Items listed in a dataset
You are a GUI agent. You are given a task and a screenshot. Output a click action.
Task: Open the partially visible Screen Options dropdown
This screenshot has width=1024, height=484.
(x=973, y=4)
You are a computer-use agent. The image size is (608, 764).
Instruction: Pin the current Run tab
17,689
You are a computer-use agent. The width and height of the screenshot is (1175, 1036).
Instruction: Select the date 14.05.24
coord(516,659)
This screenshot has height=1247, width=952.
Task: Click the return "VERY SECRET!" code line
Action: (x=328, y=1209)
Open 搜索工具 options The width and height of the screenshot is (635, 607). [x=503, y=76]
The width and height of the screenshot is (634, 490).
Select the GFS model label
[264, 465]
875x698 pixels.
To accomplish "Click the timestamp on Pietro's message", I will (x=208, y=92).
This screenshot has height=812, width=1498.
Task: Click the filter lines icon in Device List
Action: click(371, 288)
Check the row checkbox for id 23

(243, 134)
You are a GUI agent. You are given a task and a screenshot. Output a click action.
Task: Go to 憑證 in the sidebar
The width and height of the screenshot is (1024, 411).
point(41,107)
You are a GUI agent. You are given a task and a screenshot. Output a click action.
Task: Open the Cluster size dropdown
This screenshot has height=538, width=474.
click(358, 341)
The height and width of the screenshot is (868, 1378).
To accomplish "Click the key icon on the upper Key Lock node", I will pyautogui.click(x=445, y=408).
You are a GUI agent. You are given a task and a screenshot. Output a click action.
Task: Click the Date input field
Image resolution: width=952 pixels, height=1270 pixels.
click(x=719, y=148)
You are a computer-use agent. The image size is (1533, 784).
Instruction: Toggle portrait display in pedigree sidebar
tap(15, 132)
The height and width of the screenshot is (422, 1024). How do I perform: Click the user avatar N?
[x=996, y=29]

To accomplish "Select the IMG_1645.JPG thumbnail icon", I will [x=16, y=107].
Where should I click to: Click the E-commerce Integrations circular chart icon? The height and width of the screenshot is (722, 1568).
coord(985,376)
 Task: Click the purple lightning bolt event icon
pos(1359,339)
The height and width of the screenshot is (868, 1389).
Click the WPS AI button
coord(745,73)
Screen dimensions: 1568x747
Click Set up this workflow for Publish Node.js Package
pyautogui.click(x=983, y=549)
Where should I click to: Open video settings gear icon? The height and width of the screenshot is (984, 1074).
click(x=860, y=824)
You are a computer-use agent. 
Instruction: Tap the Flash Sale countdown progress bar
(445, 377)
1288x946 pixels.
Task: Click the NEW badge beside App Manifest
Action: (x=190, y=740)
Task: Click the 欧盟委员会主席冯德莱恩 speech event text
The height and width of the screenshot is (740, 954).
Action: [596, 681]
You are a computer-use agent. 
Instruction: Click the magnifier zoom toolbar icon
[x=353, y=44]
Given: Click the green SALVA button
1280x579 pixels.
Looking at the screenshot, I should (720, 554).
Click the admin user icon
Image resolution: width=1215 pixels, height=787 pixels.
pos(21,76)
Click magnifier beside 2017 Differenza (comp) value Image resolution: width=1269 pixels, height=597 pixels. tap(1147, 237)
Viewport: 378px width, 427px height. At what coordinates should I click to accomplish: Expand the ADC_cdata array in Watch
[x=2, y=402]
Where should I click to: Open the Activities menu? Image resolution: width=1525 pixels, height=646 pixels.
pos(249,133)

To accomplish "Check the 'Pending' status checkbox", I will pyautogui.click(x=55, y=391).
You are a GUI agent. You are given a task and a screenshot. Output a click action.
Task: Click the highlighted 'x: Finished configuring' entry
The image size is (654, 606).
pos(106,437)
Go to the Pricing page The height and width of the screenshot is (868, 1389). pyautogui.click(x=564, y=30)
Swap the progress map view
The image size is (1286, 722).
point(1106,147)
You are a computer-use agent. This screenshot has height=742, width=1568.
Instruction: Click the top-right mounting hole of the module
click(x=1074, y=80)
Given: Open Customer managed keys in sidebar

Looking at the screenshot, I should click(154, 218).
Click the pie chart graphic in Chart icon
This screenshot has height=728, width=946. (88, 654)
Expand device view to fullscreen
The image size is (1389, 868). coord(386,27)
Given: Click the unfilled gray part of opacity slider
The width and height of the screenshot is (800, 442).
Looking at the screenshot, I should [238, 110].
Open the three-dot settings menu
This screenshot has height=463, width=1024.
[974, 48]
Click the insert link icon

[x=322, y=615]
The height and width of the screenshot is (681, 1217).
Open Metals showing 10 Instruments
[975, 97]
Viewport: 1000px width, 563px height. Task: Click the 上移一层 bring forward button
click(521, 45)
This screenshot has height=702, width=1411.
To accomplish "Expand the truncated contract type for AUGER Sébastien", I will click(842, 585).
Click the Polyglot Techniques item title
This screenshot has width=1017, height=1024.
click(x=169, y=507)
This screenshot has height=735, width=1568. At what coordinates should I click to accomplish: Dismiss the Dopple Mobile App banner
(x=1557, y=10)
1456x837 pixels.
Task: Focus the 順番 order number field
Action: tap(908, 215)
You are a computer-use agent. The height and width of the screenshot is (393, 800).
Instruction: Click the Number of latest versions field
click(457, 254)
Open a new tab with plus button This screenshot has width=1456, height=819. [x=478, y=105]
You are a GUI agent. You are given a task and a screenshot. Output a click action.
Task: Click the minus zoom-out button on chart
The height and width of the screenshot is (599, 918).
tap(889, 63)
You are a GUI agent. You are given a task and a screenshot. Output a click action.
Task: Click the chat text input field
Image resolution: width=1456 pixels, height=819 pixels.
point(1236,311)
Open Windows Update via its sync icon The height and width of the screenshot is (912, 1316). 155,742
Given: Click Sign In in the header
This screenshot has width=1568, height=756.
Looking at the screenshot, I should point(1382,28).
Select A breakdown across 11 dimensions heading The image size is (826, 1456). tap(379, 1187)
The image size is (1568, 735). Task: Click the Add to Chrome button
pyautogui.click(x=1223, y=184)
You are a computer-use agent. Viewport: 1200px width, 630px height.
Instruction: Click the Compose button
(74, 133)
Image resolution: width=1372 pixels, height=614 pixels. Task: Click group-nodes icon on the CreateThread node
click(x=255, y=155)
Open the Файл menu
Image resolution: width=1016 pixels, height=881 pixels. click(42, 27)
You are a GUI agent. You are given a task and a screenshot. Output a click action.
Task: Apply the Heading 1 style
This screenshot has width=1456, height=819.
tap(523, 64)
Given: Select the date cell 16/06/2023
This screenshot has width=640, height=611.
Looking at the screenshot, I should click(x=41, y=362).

* **GOAL OF THE EXERCISE**
Which lines in the material above contain the string "size"? Report each of them in full.

* **RESPONSE**
You are a computer-use agent. The image size is (608, 764).
Task: Open the Cluster size dropdown
You are a computer-use agent. The image size is (1533, 784).
The image size is (654, 606).
The image size is (1286, 722).
The image size is (1389, 868). coord(386,27)
Select A breakdown across 11 dimensions heading The image size is (826, 1456). tap(379, 1187)
The image size is (1568, 735). Task: Click the Add to Chrome button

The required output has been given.